-- Required work --
Word for word, please restate the line containing "Task: Switch to the zhalpybbyymdaryn tab" and all the lines that follow it to the end of the data.

[[ Dataset records open ]]

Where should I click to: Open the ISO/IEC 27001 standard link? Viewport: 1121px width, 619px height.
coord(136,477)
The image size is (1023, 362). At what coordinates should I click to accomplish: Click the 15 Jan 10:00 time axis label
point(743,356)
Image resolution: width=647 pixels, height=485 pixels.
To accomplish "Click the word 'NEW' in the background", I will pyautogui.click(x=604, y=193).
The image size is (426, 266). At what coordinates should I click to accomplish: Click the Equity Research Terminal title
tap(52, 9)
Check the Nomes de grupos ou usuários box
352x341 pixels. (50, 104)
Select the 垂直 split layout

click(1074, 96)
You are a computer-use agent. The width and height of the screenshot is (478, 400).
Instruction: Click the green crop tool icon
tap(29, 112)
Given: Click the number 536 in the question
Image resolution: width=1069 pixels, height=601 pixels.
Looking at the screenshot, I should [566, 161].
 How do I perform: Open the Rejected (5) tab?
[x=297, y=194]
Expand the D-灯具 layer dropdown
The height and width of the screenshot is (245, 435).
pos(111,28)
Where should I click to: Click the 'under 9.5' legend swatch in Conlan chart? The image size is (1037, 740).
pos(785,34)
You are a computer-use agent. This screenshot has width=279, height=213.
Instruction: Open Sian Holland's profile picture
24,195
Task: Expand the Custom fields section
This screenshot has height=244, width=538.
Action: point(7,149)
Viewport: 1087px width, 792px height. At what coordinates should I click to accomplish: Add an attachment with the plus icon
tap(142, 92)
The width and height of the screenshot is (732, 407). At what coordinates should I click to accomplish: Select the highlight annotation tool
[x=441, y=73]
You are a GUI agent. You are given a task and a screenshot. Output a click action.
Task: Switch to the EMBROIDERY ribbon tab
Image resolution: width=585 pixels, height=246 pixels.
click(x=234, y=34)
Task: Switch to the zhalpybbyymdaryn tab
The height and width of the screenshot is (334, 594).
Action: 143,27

[[ Dataset records closed ]]

-- Answer space --
Task: Switch to the zhalpybbyymdaryn tab
The height and width of the screenshot is (334, 594).
Action: 143,27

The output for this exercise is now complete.